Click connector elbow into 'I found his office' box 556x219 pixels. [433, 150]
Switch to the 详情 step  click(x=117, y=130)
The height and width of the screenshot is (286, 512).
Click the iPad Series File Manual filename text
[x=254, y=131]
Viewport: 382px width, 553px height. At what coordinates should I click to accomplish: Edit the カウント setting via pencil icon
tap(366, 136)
--
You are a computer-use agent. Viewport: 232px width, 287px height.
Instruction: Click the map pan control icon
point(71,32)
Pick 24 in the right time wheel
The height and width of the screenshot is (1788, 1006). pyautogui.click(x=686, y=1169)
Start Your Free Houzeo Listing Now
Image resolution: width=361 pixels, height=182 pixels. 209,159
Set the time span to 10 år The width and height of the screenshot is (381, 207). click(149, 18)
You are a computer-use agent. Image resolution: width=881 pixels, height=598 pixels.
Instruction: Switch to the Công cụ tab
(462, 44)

◆ What is needed ◆
Out of the material above, output word for word the line with "Instruction: Click the map pan control icon", the line with "Set the time", and all lines between them, with nothing else.

◆ Expected answer ◆
Instruction: Click the map pan control icon
point(71,32)
Pick 24 in the right time wheel
The height and width of the screenshot is (1788, 1006). pyautogui.click(x=686, y=1169)
Start Your Free Houzeo Listing Now
Image resolution: width=361 pixels, height=182 pixels. 209,159
Set the time span to 10 år The width and height of the screenshot is (381, 207). click(149, 18)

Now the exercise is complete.